Promotion is conceptually strong but implementation-coupled. Writing frequently recalled facts into host memory is exactly the kind of authority gradient memory systems need. The current path depends on Claude Code's directory convention and on recall hit accounting that is not clearly fed by the default Pi tool recall path.
What to Watch
- Whether the advertised
nuggets-memory-pluginsource appears in this repository or moves to a separate package with MCP tools. - Whether Pi recall calls begin passing stable session IDs so the three-hit promotion rule works in ordinary use.
- Whether nugget facts gain source metadata, timestamps, confidence, or extraction-rule provenance.
- Whether
MEMORY.mdpromotion adds review, deduplication by authority, contradiction handling, or retirement. - Whether gateway cron jobs gain validation, per-user audit, and tests.

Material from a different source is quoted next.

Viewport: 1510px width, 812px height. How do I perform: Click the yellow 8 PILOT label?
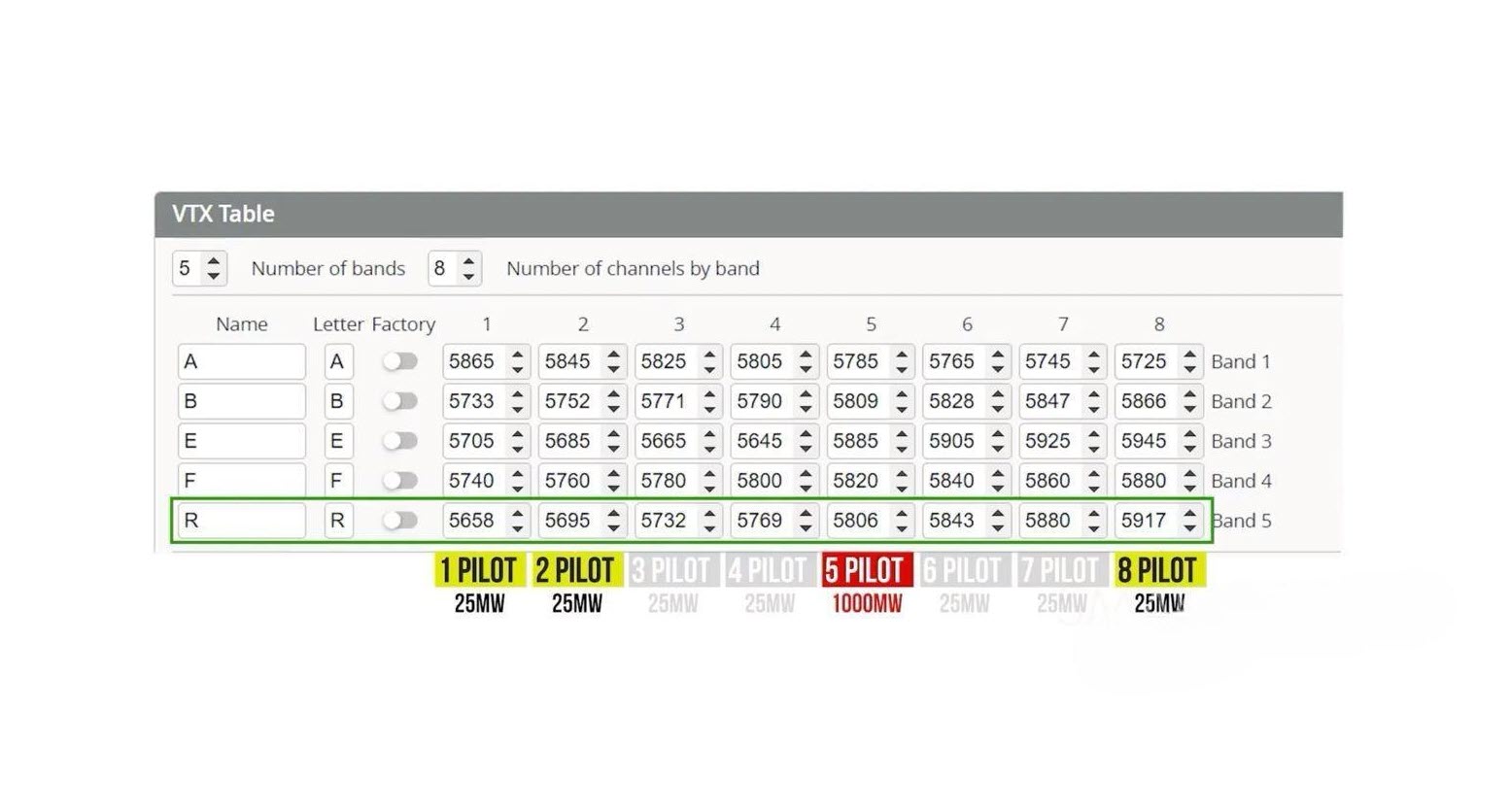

- Whether tests expand from HRR/memory primitives into Pi extension hooks, prompt injection, scheduling, and gateway behavior.
Bottom Line
Nuggets is best read as a compact personal-assistant memory runtime: local keyed facts, HRR-backed recall, Pi prompt injection, chat reminders, and a partial bridge into Claude Code memory. Its strongest lesson for commonplace is not the HRR substrate itself, but the layered authority path from trace-derived scratch fact to prompt-visible context to host memory. Commonplace should borrow the authority-gradient framing and the tiny scratch-layer ergonomics, while requiring source lineage and review before any extracted fact becomes durable instruction.
Relevant Notes:
- Trace-derived learning techniques in related systems - situates: Nuggets extracts preferences, file paths, task summaries, and recall-hit signals from Pi traces into later-consumed artifacts.
- Axes of artifact analysis - applies: nugget JSON, HRR reconstruction state, prompt injections, cron jobs, and
MEMORY.mdentries need separate substrate, form, lineage, and authority labels. - Knowledge artifact - distinguishes: stored nugget facts advise later recall and prompt construction.
- System-definition artifact - distinguishes: injected memory blocks, gateway prompts, cron prompts, and promoted host memory can instruct or route behavior.
- Knowledge storage does not imply contextual activation - contrasts: Nuggets explicitly activates stored facts through Pi hooks and gateway prompts.